El Apocalipsis según Manuel Moyano
Los brillantes silos metálicos que se levantaban a ambos lados de la carretera semejaban toscas naves espaciales listas para despegar. La inmensa pradera esparcía su verdor en todas direcciones, y una solitaria nube con forma de ballena se deslizaba por encima de las lejanas colinas. El psiquiatra John Ekaverya conducía su todoterreno, no obstante, sin pensar para nada en la belleza del paisaje que lo rodeaba. Tampoco en la llamada telefónica de su colega, el doctor Benjamin Clowes, acerca de cierto paciente con un raro trastorno de personalidad a quien no sabía cómo diablos tratar. Por ese motivo se dirigía ahora a la ciudad de Idaho Falls. Lo cierto era que Ben Clowes ni siquiera le caía demasiado bien; tampoco le cabía ninguna duda de que aquella visita iba a ser una monumental pérdida de tiempo.
En realidad, a Ekaverya le contrariaba pensar en cualquier cosa que no fuese la inminente aparición de su última novela, Siempre estás a tiempo. En los próximos días tendría que atender entrevistas, adular a críticos, hablar con libreros, ofrecerse a clubes de lectura, preparar su presentación en Boise. A la mesa lo acompañaría nada menos que Tom Spanbauer. ¡Tom Spanbauer! Aún no entendía cómo había logrado su agente convencerlo. Si esa novela conseguía el éxito -un éxito que hasta el momento le había sido esquivo-, tal vez podría dejar de una vez por todas la psiquiatría, una profesión lucrativa y socialmente bien considerada, sin duda, pero no lo bastante como para tener que soportar a diario las minucias que vertía sobre sus oídos aquella galería de fracasados.

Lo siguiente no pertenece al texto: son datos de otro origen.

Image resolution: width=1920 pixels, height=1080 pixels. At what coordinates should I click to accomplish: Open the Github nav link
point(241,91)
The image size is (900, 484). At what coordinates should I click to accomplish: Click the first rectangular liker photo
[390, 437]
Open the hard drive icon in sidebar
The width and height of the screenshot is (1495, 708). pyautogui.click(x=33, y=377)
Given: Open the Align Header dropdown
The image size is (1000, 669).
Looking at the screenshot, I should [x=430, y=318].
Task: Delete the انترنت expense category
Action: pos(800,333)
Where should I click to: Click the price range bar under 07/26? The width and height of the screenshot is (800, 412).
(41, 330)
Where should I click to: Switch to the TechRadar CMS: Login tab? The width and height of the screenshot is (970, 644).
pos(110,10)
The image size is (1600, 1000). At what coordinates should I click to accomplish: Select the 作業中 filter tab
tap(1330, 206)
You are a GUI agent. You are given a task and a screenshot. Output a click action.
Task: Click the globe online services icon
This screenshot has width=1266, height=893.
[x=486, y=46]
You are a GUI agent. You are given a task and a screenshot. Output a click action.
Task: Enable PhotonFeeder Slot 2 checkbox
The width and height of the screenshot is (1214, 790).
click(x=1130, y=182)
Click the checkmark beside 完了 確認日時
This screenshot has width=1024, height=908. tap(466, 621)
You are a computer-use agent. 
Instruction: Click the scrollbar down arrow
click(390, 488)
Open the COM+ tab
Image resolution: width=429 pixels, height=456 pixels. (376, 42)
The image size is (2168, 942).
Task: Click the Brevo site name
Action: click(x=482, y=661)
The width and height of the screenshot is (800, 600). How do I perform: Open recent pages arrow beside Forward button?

Con esos dos párrafos que revelan un uso tan ágil como envolvente del discurso indirecto libre abre Manuel Moyano su última novela, El mundo acabará en viernes, que acaba de publicar Menoscuarto.
La cita de Lautréamont que ha puesto al frente de la novela (“Os he creado, y por tanto puedo hacer con vosotros lo que quiera”) es ya toda una declaración de principios, una delimitación del campo de juego y una fijación de sus normas que ponen al lector a las puertas de un universo narrativo en el que la extrema libertad imaginativa se convierte en el mismo motor del relato.
Y le avisa también de la tonalidad en la que está escrita la novela, de la perspectiva en la que se sitúa el autor, a la manera del esperpento valleinclanesco: muy por encima de sus criaturas y posiblemente muy por delante del propio lector que está entrando en su territorio.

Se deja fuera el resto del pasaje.